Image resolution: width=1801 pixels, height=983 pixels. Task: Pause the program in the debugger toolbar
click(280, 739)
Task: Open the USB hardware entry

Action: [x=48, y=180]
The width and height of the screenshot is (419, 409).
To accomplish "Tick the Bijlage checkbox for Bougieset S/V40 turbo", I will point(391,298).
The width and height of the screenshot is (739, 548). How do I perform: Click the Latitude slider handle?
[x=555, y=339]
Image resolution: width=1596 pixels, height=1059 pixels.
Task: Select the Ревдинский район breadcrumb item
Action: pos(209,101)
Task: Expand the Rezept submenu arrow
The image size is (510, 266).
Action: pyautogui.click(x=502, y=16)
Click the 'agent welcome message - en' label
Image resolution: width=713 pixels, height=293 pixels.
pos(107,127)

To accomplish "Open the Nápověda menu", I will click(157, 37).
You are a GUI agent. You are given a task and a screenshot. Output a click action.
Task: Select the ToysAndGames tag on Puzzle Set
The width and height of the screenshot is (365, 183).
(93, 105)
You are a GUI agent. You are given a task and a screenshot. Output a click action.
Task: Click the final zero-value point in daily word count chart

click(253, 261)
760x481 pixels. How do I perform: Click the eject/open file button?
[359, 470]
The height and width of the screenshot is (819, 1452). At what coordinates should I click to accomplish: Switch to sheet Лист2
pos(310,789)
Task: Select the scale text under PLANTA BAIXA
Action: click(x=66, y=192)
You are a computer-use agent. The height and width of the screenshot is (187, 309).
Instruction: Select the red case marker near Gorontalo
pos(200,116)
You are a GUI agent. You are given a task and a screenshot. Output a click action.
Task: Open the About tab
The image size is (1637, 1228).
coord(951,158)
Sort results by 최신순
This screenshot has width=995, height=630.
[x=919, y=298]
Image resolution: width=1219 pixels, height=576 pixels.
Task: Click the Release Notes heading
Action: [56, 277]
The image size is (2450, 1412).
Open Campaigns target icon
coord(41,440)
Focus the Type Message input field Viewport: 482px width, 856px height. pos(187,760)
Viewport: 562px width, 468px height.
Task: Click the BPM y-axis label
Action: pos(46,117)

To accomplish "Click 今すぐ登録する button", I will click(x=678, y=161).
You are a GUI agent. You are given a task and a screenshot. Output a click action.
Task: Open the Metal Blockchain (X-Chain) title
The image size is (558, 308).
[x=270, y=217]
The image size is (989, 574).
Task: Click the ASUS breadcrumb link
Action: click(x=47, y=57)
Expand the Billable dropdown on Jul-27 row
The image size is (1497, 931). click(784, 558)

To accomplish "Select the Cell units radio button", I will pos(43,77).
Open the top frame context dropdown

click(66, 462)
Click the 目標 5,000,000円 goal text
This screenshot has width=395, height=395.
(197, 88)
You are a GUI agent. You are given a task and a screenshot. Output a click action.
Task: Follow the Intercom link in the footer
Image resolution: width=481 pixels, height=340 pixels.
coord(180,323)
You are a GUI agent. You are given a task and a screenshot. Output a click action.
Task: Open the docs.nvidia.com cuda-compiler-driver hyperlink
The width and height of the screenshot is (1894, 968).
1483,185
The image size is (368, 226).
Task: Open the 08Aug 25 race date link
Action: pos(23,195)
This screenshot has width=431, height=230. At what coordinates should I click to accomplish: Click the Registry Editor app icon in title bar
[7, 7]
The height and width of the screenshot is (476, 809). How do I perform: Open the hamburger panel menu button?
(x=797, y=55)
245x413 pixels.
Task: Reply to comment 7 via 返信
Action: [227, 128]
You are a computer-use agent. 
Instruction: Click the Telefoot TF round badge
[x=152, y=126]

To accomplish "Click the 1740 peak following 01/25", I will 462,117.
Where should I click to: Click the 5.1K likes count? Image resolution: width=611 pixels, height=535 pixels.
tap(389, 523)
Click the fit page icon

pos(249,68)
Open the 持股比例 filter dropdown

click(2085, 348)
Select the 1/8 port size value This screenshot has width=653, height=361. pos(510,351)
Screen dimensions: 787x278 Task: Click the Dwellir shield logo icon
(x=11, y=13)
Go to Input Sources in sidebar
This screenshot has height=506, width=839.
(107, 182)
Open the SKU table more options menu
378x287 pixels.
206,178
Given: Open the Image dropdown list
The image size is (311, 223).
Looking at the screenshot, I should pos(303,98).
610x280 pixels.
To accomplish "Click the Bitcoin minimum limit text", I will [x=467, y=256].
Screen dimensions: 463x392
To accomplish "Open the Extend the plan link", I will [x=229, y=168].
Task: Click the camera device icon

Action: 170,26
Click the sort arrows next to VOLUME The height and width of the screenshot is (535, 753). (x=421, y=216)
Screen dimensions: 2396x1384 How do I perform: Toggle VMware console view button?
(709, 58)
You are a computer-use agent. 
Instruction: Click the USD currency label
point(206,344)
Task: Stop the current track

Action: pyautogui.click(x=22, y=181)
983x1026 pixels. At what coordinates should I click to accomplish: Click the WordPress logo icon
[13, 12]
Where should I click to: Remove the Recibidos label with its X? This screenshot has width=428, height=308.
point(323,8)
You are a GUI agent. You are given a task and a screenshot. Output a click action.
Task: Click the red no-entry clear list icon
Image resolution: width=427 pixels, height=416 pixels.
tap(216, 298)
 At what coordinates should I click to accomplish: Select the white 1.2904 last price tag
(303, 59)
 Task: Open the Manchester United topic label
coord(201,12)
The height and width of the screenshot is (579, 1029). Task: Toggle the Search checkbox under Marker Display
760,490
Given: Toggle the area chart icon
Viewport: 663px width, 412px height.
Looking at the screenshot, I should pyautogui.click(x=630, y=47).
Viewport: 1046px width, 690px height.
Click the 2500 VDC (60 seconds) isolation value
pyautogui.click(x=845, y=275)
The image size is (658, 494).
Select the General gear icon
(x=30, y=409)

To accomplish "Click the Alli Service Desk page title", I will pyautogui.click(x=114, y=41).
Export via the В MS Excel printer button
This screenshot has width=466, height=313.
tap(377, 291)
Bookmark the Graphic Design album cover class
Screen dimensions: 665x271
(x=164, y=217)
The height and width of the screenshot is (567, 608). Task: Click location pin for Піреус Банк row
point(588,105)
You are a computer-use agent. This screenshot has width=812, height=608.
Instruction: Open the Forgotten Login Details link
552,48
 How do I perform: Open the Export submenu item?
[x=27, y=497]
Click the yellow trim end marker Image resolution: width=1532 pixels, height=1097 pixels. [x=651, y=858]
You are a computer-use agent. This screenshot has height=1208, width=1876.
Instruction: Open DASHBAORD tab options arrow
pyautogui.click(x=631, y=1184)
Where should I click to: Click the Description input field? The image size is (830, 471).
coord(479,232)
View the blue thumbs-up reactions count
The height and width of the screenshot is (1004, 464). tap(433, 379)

——

WRITTEN REQUEST => Please turn the lines of the records into a JSON list of strings, one per line and blank lines left out, starting with the line containing "Task: Expand the Rezept submenu arrow" and going on through the line containing "click(253, 261)".

RESPONSE TO THIS TASK =>
[
  "Task: Expand the Rezept submenu arrow",
  "The image size is (510, 266).",
  "Action: pyautogui.click(x=502, y=16)",
  "Click the 'agent welcome message - en' label",
  "Image resolution: width=713 pixels, height=293 pixels.",
  "pos(107,127)",
  "To accomplish \"Open the Nápověda menu\", I will click(157, 37).",
  "You are a GUI agent. You are given a task and a screenshot. Output a click action.",
  "Task: Select the ToysAndGames tag on Puzzle Set",
  "The width and height of the screenshot is (365, 183).",
  "(93, 105)",
  "You are a GUI agent. You are given a task and a screenshot. Output a click action.",
  "Task: Click the final zero-value point in daily word count chart",
  "click(253, 261)"
]